I do want to pause a moment to assess my progress and chance of success with the new information I have gathered from reaching a milestone in cloning 5/6 drives. I'm about to invest in another 20TB drive to backup my images, so I want reassess my odds at this point. Better yet, if there is any additional tools that I can run to gather more data to assess my success rate, now would be the best time to do them.

StephenB wrote:
I've helped quite a few people deal with failed volumes over the years. Honestly your odds of success aren't good.
What do you think StephenB...Have my odds gone up now?

Thank you!
StephenB
Guru - Experienced User
Apr 03, 2024
halbertn wrote:

What do you think StephenB...Have my odds gone up now?

If the 5 successful clones only lost one block on disk 5, then the odds have gone up.

Whether that missing block is a real issue or not depends on what sector it is. If it's free space, then it would have no effect whatsoever.

One thing to consider is that after the dust settles you could use the 2x20TB drives in the RN316, giving you 20 TB of RAID-1 storage.
Sandshark
Sensei
Apr 04, 2024
You can always make another image of the 4 healthy drives, so backing up those images only saves you time in case you need to start over.
StephenB
Guru - Experienced User
Apr 04, 2024
Sandshark wrote:

You can always make another image of the 4 healthy drives, so backing up those images only saves you time in case you need to start over.
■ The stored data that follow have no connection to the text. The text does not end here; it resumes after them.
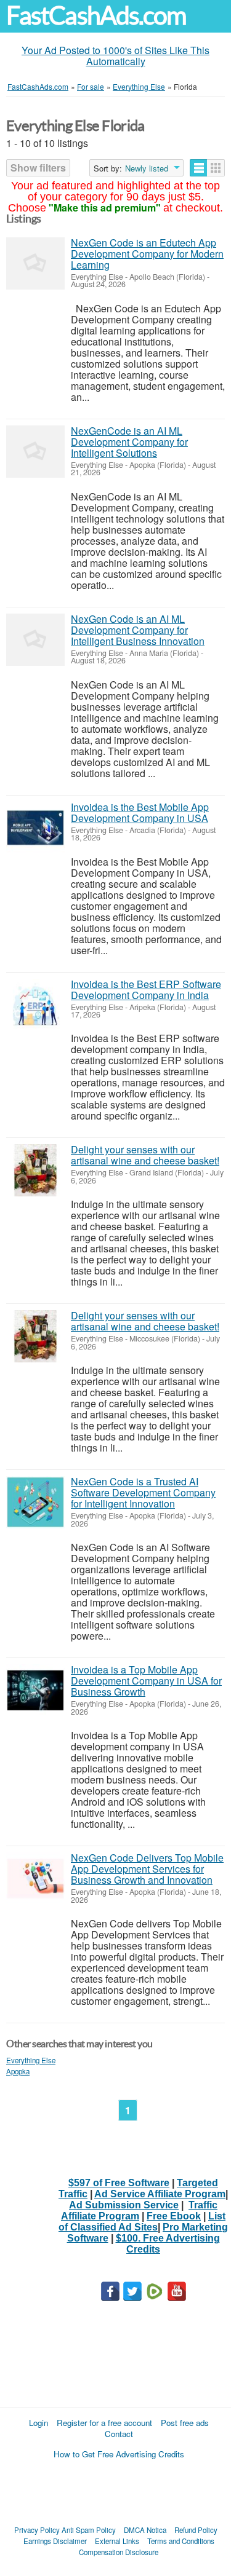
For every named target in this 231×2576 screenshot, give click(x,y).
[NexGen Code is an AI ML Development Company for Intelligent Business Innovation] (35, 640)
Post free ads (185, 2422)
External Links (117, 2541)
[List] (199, 167)
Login (38, 2422)
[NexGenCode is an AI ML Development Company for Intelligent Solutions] (35, 451)
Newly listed (146, 168)
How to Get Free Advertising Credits (119, 2454)
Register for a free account (104, 2422)
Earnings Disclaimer (55, 2541)
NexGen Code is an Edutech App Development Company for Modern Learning (147, 253)
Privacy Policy (37, 2530)
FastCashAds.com (96, 16)
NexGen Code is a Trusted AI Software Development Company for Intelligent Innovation (143, 1492)
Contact (119, 2434)
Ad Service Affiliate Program (159, 2194)
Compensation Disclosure (118, 2552)
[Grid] (216, 167)
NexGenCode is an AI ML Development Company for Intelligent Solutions (129, 442)
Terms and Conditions (180, 2541)
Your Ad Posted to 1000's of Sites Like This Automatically (115, 55)
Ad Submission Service (124, 2205)
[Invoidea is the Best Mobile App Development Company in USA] (35, 828)
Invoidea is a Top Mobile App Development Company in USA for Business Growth (146, 1680)
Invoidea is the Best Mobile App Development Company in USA (140, 812)
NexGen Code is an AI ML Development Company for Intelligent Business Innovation (138, 630)
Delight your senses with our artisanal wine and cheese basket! (145, 1154)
FWIW, it's not clear how healthy they are, given that several failed the self test (per the logs).

That said, I agree that disk 5 is the most important one to backup up, so if there is enough storage on the PC for that image, halbertn could skip the others.
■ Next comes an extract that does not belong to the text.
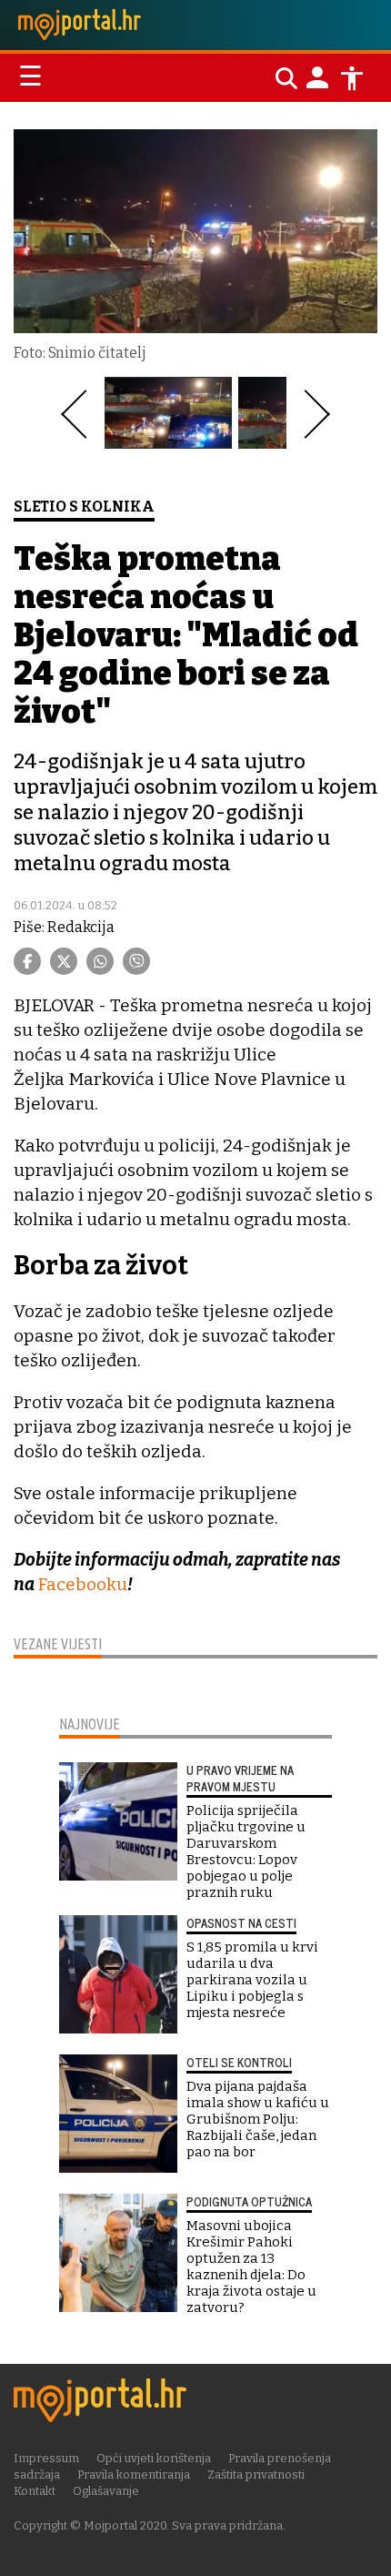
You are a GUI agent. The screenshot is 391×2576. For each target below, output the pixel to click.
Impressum (46, 2458)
Though 2x20TB is a reasonable way to start over on the NAS, and halbertn likely will also need storage for offload the files.
halbertn
Aspirant
Apr 05, 2024
StephenB wrote:
Sandshark wrote:
You can always make another image of the 4 healthy drives, so backing up those images only saves you time in case you need to start over.
FWIW, it's not clear how healthy they are, given that several failed the self test (per the logs).

That said, I agree that disk 5 is the most important one to backup up, so if there is enough storage on the PC for that image, halbertn could skip the others.
Since my plan is to use VirtualBox to run the ReadyNAS OS VM, I will need the extra hard drive storage so that I can covert each .img into the .vdi and store them. Unfortunately VirtualBox only supports .vdi

Though 2x20TB is a reasonable way to start over on the NAS, and halbertn likely will also need storage for offload the files.

Yes, I like this idea. I've already ordered my second drive.
halbertn
Aspirant
Apr 07, 2024
StephenB Sandshark
I finished converting all my img to .vdi so that I could mount them using virtualbox. I assigned each drive as follows:

ReadyNasVM.vdk - SATA port 0
Disk1.vid - SATA port 1
Disk2.vdi - SATA port 2
Disk4.vid - SATA port 4
Disk5.vdi - SATA port 5
Disk6.vdi - SATA port 6

I intentionally skip SATA port3 as that should be the slot at which disk3 went in, but my disk3 clone was bad, so I'm ignoring that slot for now.

I boot up the VM in VirtualBox. However, my Raid5 volume is not recognized. I have an error stating "Remove inactive volumes to use the disk. Disk #1, 2, 4, 5, 6". I also have two data volumes, both which are inactive.

I'm including a screenshot below my post. I also have a zip of the latest logs, but I can't attach zips to this post. If you can point me to which log you'd like to review, I can include that in my next post.

Any ideas on what went wrong? Or am I missing a step to rebuild the raid array (I assumed it would ReadyNAS would to it automatically on boot).
StephenB
Guru - Experienced User
Apr 07, 2024
halbertn wrote:

I'm including a screenshot below my post. I also have a zip of the latest logs, but I can't attach zips to this post. If you can point me to which log you'd like to review, I can include that in my next post.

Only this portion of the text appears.